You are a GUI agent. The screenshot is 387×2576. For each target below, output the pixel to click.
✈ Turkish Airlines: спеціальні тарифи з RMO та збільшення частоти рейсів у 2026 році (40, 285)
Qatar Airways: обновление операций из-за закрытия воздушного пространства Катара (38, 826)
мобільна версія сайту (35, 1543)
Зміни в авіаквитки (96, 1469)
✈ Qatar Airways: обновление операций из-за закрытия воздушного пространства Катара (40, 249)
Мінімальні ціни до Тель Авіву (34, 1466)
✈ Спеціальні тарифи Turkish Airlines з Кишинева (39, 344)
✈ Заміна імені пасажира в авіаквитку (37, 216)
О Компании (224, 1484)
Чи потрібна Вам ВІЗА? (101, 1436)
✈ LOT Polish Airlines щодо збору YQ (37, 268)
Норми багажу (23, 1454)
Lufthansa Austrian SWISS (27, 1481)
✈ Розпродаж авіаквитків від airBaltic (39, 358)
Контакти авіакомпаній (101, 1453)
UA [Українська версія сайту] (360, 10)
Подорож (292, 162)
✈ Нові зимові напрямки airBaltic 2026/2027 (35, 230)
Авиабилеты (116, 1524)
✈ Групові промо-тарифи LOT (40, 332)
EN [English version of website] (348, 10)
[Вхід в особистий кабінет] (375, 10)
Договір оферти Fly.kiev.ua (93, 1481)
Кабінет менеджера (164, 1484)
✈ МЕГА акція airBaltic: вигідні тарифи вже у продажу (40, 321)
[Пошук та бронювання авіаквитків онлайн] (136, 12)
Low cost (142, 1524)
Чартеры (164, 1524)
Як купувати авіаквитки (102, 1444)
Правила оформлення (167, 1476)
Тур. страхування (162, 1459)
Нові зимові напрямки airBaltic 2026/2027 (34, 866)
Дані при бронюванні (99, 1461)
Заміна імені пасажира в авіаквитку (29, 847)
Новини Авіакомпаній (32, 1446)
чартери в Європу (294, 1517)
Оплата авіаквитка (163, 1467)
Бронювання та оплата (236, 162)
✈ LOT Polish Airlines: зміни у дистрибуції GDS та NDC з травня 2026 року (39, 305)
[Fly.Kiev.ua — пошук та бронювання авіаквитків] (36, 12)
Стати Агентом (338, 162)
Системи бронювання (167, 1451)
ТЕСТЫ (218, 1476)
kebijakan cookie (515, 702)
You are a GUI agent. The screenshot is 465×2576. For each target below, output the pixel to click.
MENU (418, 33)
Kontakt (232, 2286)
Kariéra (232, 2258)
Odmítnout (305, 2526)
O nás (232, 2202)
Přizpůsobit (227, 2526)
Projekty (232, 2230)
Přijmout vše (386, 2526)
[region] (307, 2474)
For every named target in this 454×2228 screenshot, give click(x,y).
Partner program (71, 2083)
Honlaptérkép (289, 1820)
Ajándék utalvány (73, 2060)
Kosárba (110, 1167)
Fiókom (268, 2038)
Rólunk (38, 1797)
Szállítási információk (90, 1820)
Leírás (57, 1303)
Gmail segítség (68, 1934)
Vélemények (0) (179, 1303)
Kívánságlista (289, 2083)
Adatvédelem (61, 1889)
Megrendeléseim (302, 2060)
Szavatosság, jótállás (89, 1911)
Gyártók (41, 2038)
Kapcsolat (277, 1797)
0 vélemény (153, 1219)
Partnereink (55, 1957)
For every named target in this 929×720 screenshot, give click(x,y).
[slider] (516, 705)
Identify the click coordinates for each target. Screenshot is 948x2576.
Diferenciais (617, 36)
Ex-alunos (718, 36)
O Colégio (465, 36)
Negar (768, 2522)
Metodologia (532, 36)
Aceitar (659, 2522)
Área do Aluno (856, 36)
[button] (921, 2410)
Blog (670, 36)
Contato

+++++

• [Instructions to follow]: Reproduce the material word for word, starting with the line that contains "Системи бронювання (167, 1451)" and going on through the last line of the material.

• [Written response]:
Системи бронювання (167, 1451)
ТЕСТЫ (218, 1476)
kebijakan cookie (515, 702)
You are a GUI agent. The screenshot is 465×2576. For each target below, output the pixel to click.
MENU (418, 33)
Kontakt (232, 2286)
Kariéra (232, 2258)
Odmítnout (305, 2526)
O nás (232, 2202)
Přizpůsobit (227, 2526)
Projekty (232, 2230)
Přijmout vše (386, 2526)
[region] (307, 2474)
For every named target in this 454×2228 screenshot, give click(x,y).
Partner program (71, 2083)
Honlaptérkép (289, 1820)
Ajándék utalvány (73, 2060)
Kosárba (110, 1167)
Fiókom (268, 2038)
Rólunk (38, 1797)
Szállítási információk (90, 1820)
Leírás (57, 1303)
Gmail segítség (68, 1934)
Vélemények (0) (179, 1303)
Kívánságlista (289, 2083)
Adatvédelem (61, 1889)
Megrendeléseim (302, 2060)
Szavatosság, jótállás (89, 1911)
Gyártók (41, 2038)
Kapcsolat (277, 1797)
0 vélemény (153, 1219)
Partnereink (55, 1957)
For every named target in this 929×720 screenshot, give click(x,y).
[slider] (516, 705)
Identify the click coordinates for each target. Screenshot is 948x2576.
Diferenciais (617, 36)
Ex-alunos (718, 36)
O Colégio (465, 36)
Negar (768, 2522)
Metodologia (532, 36)
Aceitar (659, 2522)
Área do Aluno (856, 36)
[button] (921, 2410)
Blog (670, 36)
Contato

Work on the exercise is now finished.